◆ Records for this exercise ◆
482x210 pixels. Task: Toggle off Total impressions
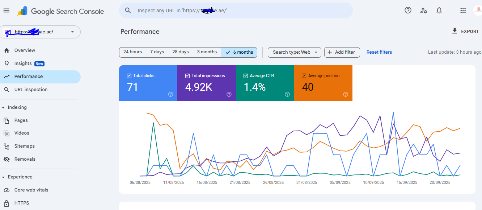[187, 75]
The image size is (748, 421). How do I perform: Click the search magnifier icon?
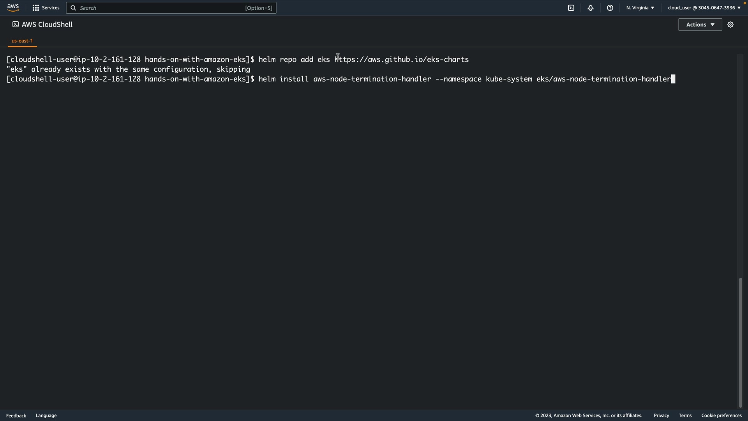coord(73,8)
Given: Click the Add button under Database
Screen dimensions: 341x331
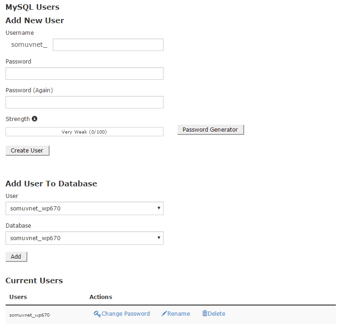Looking at the screenshot, I should (16, 257).
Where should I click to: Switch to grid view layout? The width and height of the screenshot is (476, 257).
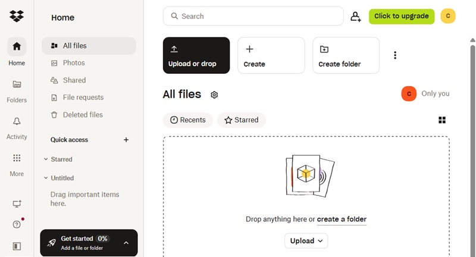[x=442, y=120]
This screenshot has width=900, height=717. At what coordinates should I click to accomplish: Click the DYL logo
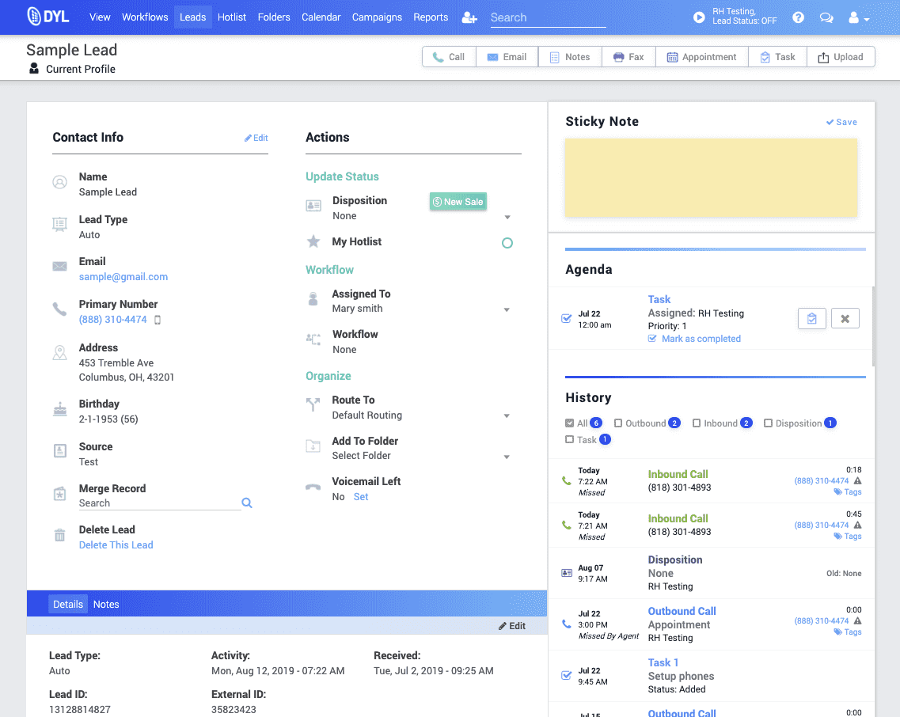47,17
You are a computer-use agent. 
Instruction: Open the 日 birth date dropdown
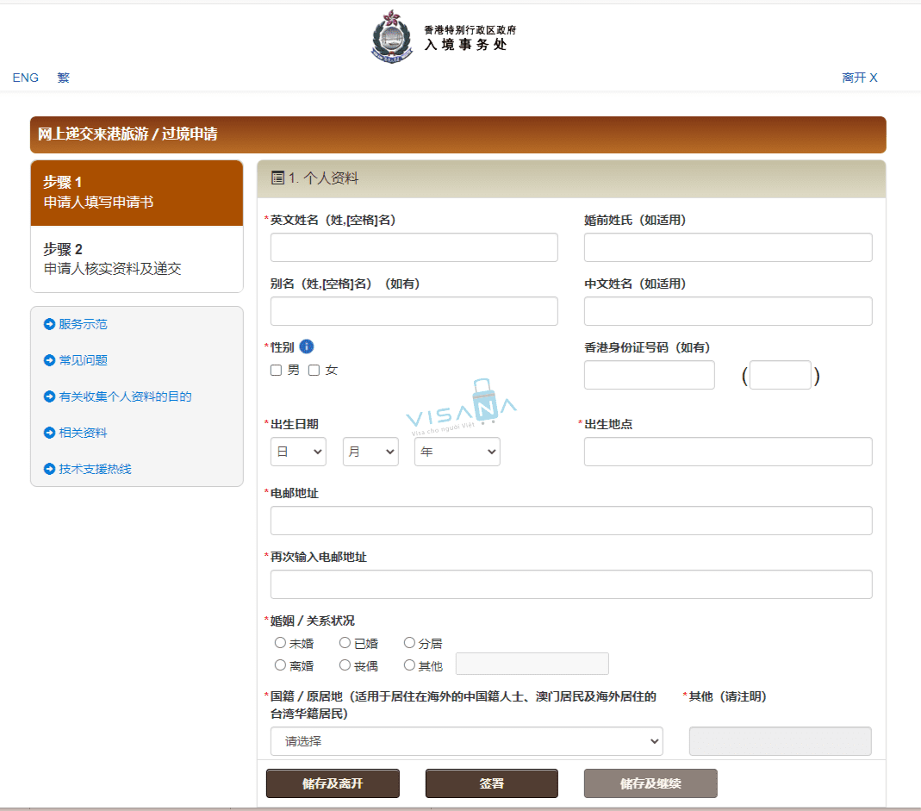click(297, 451)
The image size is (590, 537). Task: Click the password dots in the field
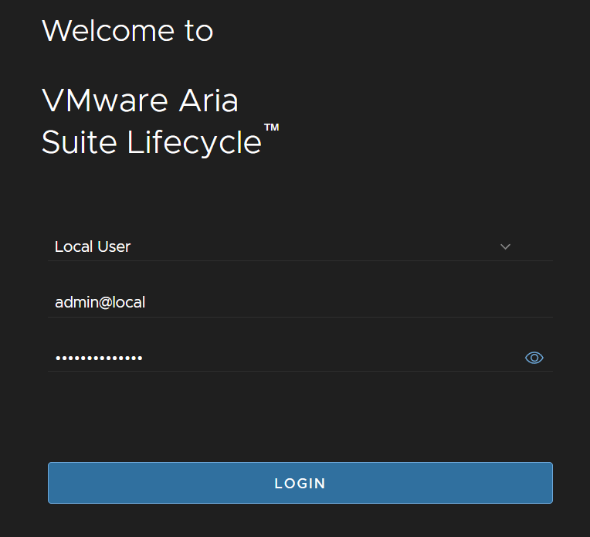click(99, 358)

◆ Direction ◆
Copy out the items verbatim, starting from the first line and continuing through the line that contains "click(297, 451)", with both ends included. Omit the pictures.

◆ Response to this exercise ◆
482x210 pixels. Task: Toggle off Total impressions
[187, 75]
The image size is (748, 421). How do I perform: Click the search magnifier icon?
coord(73,8)
Given: Click the Add button under Database
Screen dimensions: 341x331
Looking at the screenshot, I should (16, 257).
Where should I click to: Switch to grid view layout? The width and height of the screenshot is (476, 257).
[x=442, y=120]
This screenshot has width=900, height=717. At what coordinates should I click to accomplish: Click the DYL logo
47,17
You are a computer-use agent. 
Instruction: Open the 日 birth date dropdown
click(297, 451)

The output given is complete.